Which method is chosen is left up to the programmer; however, when writing a library or API, one must make clear who is responsible for cleaning up the stack. In addition, when interfacing with high-leve languages, one also has to make clear which order the parameters are to be pushed in. For this reason there are calling conventions for the high-level languages.
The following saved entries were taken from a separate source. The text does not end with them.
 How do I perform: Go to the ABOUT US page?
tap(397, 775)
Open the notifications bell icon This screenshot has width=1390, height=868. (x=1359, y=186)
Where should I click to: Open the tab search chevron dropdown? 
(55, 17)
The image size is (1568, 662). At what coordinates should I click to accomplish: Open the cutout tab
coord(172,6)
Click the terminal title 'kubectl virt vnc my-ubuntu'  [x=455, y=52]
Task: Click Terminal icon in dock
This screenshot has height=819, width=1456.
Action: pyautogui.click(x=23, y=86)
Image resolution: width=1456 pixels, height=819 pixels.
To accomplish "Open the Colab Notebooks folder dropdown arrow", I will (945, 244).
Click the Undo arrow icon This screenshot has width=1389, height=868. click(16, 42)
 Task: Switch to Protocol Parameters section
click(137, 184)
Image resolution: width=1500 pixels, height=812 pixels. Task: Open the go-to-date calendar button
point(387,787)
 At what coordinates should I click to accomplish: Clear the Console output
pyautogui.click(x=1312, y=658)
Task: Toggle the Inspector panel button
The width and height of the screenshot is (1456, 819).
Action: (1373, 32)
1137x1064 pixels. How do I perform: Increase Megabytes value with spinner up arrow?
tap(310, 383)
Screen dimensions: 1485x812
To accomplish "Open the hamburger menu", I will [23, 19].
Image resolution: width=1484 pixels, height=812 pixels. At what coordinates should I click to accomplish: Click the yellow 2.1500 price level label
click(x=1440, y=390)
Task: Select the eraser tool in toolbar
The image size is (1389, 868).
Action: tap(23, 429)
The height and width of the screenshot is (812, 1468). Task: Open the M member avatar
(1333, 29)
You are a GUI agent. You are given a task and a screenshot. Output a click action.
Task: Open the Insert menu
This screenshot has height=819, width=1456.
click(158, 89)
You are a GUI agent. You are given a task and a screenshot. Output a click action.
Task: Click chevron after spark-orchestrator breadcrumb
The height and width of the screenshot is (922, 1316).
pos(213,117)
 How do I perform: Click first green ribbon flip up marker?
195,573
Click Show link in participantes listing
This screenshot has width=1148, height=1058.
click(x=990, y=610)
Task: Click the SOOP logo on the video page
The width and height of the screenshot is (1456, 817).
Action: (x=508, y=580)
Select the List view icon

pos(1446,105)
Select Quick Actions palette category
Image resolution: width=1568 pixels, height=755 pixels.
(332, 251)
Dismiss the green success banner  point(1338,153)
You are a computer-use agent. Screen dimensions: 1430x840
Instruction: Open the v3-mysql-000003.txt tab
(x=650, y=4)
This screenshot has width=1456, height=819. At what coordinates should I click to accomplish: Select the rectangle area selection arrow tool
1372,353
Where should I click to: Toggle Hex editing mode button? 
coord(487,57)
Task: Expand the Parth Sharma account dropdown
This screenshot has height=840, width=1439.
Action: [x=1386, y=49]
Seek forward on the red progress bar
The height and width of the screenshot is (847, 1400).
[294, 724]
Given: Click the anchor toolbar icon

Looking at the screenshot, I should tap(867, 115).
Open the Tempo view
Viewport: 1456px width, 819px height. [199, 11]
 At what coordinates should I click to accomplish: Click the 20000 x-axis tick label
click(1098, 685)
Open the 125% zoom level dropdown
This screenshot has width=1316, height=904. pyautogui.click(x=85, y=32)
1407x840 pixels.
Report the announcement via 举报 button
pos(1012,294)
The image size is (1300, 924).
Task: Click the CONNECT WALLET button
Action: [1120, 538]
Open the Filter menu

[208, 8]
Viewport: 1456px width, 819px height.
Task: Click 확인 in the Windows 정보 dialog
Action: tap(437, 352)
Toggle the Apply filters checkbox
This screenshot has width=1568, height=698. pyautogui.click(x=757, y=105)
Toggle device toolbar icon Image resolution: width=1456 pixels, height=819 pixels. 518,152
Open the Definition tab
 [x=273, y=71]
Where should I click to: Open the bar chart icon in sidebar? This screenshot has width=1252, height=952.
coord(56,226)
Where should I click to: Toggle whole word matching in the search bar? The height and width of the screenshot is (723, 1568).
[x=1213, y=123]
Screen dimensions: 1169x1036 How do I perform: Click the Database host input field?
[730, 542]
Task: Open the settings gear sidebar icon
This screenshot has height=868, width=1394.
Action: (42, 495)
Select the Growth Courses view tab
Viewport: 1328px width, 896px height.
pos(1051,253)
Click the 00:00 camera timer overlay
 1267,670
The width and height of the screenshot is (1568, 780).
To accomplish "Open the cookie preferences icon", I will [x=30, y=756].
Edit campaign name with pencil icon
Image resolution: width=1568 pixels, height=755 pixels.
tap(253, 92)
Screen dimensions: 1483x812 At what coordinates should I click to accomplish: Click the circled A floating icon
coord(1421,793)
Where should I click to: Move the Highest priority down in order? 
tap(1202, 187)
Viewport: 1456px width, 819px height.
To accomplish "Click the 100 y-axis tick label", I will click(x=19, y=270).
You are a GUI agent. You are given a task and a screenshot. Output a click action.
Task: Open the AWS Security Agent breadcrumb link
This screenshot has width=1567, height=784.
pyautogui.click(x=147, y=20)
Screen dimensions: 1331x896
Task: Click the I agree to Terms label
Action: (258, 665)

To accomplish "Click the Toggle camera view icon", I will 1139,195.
The C calling convention is used to interface with the C and C++ programming languages; it is used in the standard C library and in Unix APIs. It pushes the parameters from right to left, and does not clean up the stack upon return from the call. A call to a C-style routine would look as follows: 

        ;corresponds to the C code
;procedure(param1, param2)
push dword param2
push dword param1
call procedure
add  esp, 8
A C-style routine would have the following structure:
push ebp
mov  ebp, esp
...
mov  esp, ebp
pop  ebp
ret

The Pascal calling convention is used interface with the Pascal, BASIC, and Fortran programming languages; it is used in the Win16 API. It pushes the parameters from left to right, and cleans up the stack upon return from the call; as such it is the opposite of the C convention. A call to a Pascal routine would look as follows: 

        ;corresponds to the C code
;procedure(param1, param2)
push dword param1
push dword param2
call procedure
A Pascal-style routine would have the following structure:
push ebp
mov  ebp, esp
...
mov  esp, ebp
pop  ebp
ret 8           ;clear the 2 dword parameters

The Stdcall ["standard call" or __stdcall] calling convention is a combination of the C and Pascal conventions; it is used in the Win32 API. It pushes the parameters from right to left, and cleans the stack upon return from the call. A call to a Stdcall routine would look as follows: 

        ;corresponds to the C code
;procedure(param1, param2)
push dword param2
push dword param1
call procedure
A Stdcall-style routine would have the following structure:
push ebp
mov  ebp, esp
...
mov  esp, ebp
pop  ebp
ret 8

There is also a Register calling convention [also called "fastcall"] which uses registers rather than the stack to pass parameters. The first parameter is passed in eax, the second in EDX, and the third in EBX; subsequent parameters are passed via the stack. A call to a Register routine would look as follows: 

        ;corresponds to the C code
;procedure(param1, param2, param3)
mov  eax, param1
mov  edx, param2
mov  ebx, param3
call procedure

Note that there is no defined standard method of clearing the stack ro the Register convention; however most implemntations clear the stack in the Pascal style.